I chalked it up to some type of weirdness in our network (we have made a lot of changes lately), and figured I would try again when I get home. I ended up getting home a little late, but I did a quick test and had the same problem. I also noticed that my IP address at home was almost identical to the one I had at work. While that seemed odd, I wasn’t really in the mood to deal with it, so I just let it go and went to bed.
Then this morning I stopped by Starbucks with my wife and decided to figure out what the heck was going on with connectivity. After connecting to Starbucks wifi, running the curl command, and going to put my IP address in the security group, I again noticed it was similar to the one I had put in last night. By similar, I mean exactly the same. OK, wait a minute. How do I get the same IP address at Starbucks as I do at the office?
Rather than running the curl, I opened my web browser and went to a few different IP address retrieval sites. The one that proved to be the most fruitful was whatismyipaddress.com, since it returned more information, such as the ISP and Services that were running. As it turns out (and makes sense in retrospect), the IP address that was being returned from both the browser and curl were being redirected through our ScanSafe proxy server that my company uses on all company issued assets (and anything that can connect to the VPN).
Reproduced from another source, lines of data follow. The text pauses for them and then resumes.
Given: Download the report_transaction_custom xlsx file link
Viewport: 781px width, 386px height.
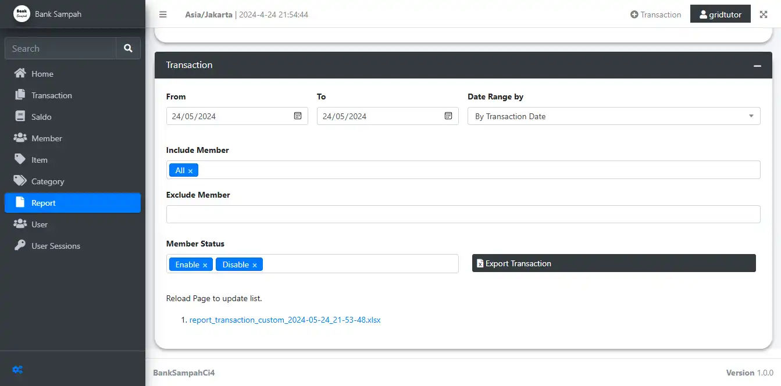Looking at the screenshot, I should [285, 320].
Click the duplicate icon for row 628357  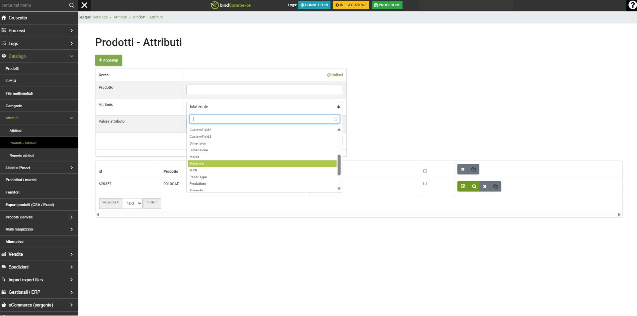coord(496,186)
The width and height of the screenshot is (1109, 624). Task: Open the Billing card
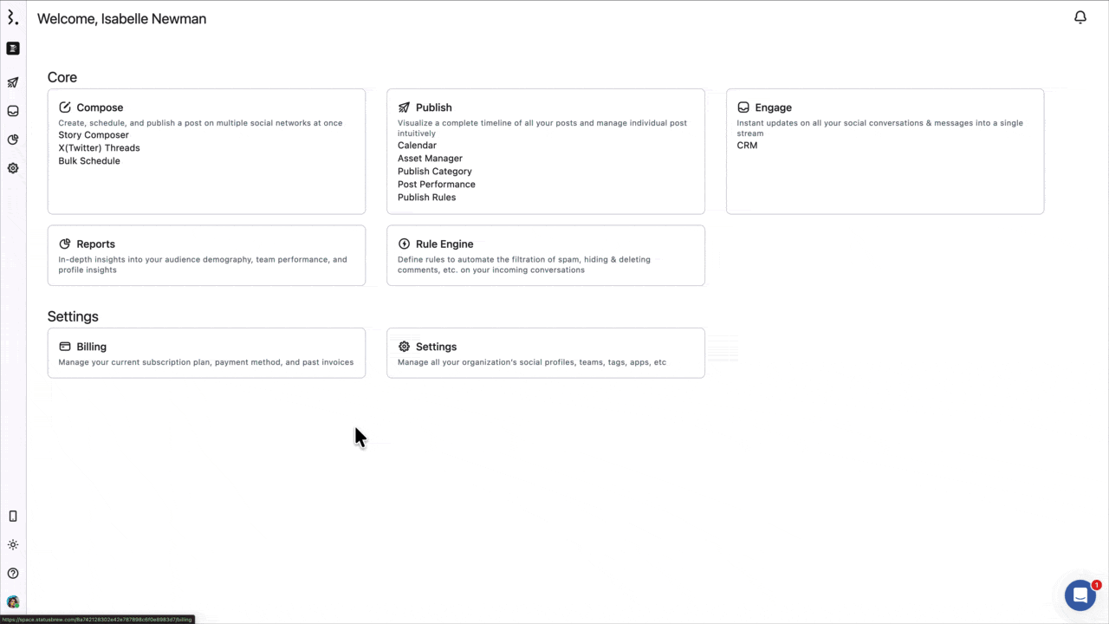pyautogui.click(x=206, y=353)
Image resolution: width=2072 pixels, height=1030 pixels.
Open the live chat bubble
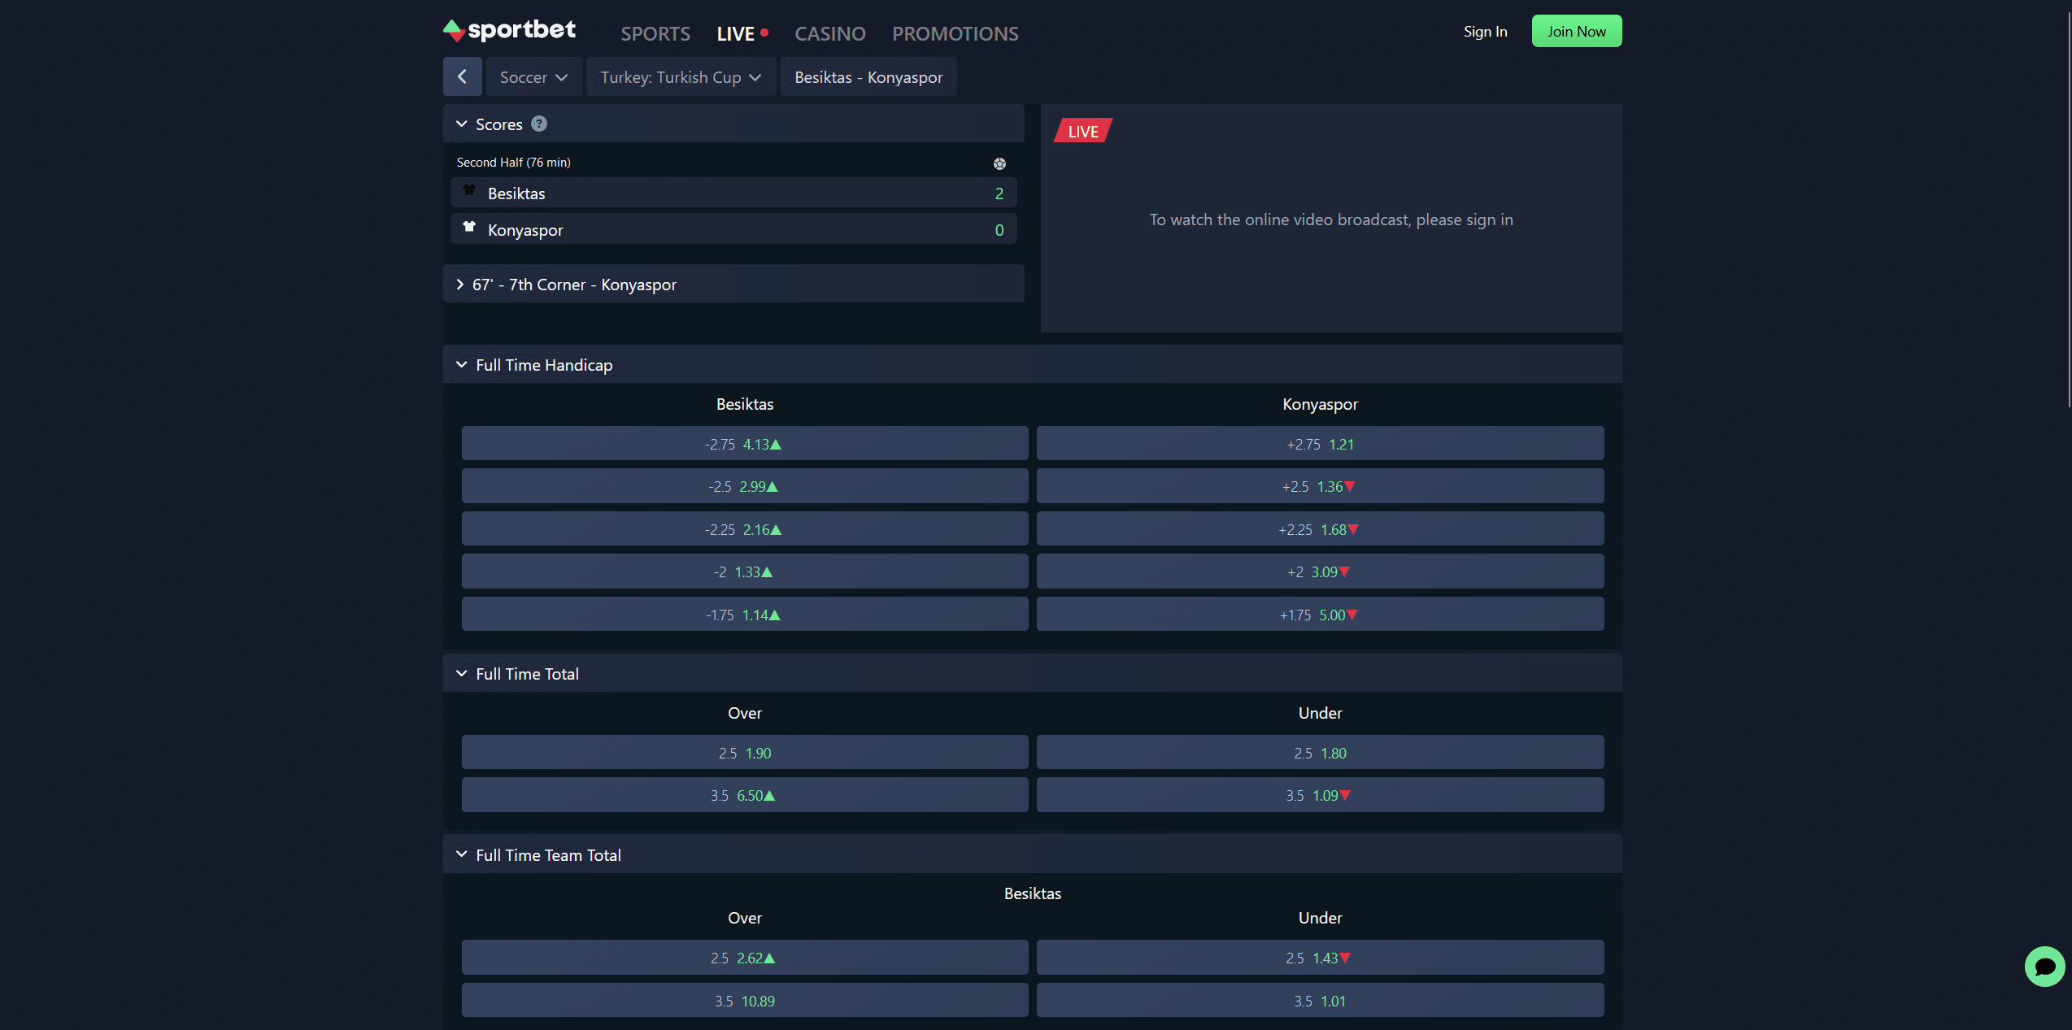2044,966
From that I assumed that while it proxies http/https traffic, it was not proxying SSH traffic, so there must be another IP address that I needed to use. The question became, how do I get it without going to a website (and the proxy server)? I found the answer in a 2015 post on the nixCraft Blog. The post shows how to use the dig command on a linux system to get your local IP:
dig +short myip.opendns.com @resolver1.opendns.com
182.16.4.116
Since this queries over DNS (port 53), it does not get sent through the proxy, so it should reliably give me the same address I would need for SSH. I added that IP address to the security group and was able to get access to the machine as needed. I have added an alias to my .bash_profile going forward that will allow me to get my IP anytime with a single command:
alias myip='dig +short myip.opendns.com @resolver1.opendns.com'
Now I can get the configurations off the server and finish up my ansible.